• Michael Nyman
  • I was a Total Virgin (2006)

  • Chester Music Ltd (World)

Commissioned for FuseLeeds06

  • 1(pic).1(ca).1(bcl).asx.1/1110/perc/pf/egtr.bgtr/str(1.1.1.1.1)
  • 32 min

Programme Note

From the first moment I sat down to write, in my bedroom in the suburbs, I would listen to music as I worked. I had a record player on the floor, with a speaker attached by wires. The radio was always on. Sometimes I think writing is an excuse to listen to music.

Having been unable to participate in actually making music, yet with a taste for the unusual or avant-garde, when this project came up I began to think of how storytelling and music could be combined in a new way.
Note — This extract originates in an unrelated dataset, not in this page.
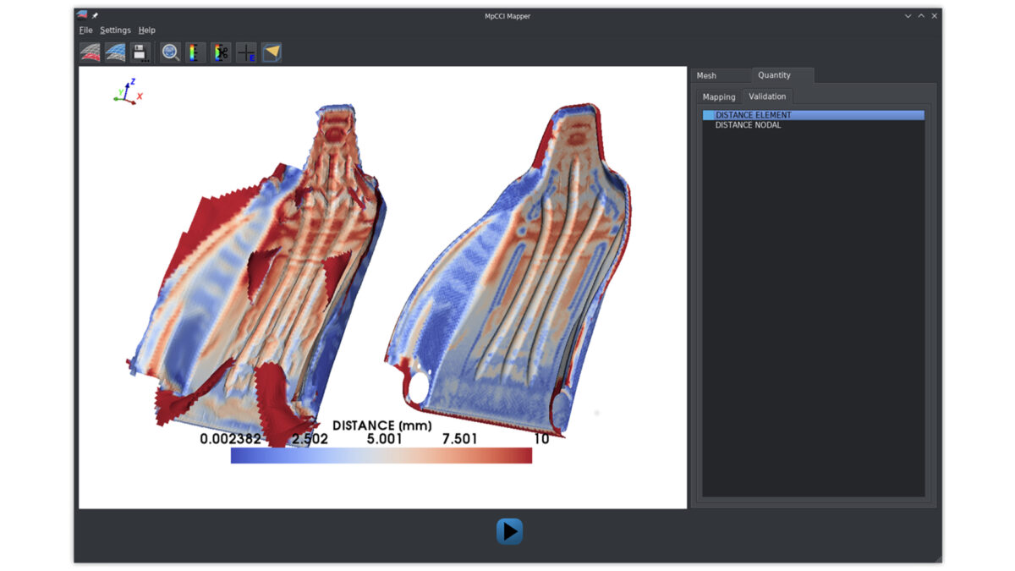Open the target mesh with blue contour icon
The width and height of the screenshot is (1015, 571).
116,52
I’d worked with the journalistic theatre group ‘Joint Stock’ in the early 80s, and had become interested in what people would say if you asked them quite basic questions about their lives. Where were you born? What did your parents do? What is your work like? What is love, for you?

The subjects I chose were people I knew already, including my children. However, when they began to speak in this particularly concentrated way, they were surprised by what they said; their voices carried an authentic emotion. Several of the subjects found themselves saying things they’d never told anyone.

I wanted to know if these ‘real’ voices – as opposed to the trained voices of actors or singers – could be combined with music. Michael Nyman, who I’d known and admired for a long time, said they could. I was amazed by his ability to find music in these honest confessions, to take something so simple and find the universal in it.

Hanif Kureishi, April 2006



Hanif Kureishi conducted interviews with a number of people of different ages, different social backgrounds and with whom he had different relationships – colleagues, acquaintances, relatives. Of these I chose three – Bill Payne, Jeremy Trafford and Didi Kureishi – and edited their personal narratives into comprehensible narratives to which I’ve added my score.

The voices of Bill and Jeremy, with their totally different vernacular deriving from opposite poles of the English class system, are crosscut with one another in their ‘duet’ while Didi, Kureishi’s cousin, has a 15 minute ‘aria’ entirely to herself in which she exposes her astonishing life as the only Asian woman in a small West Country town. Spread throughout the work are textures built up from Bill’s ruminations on his problems of remembering.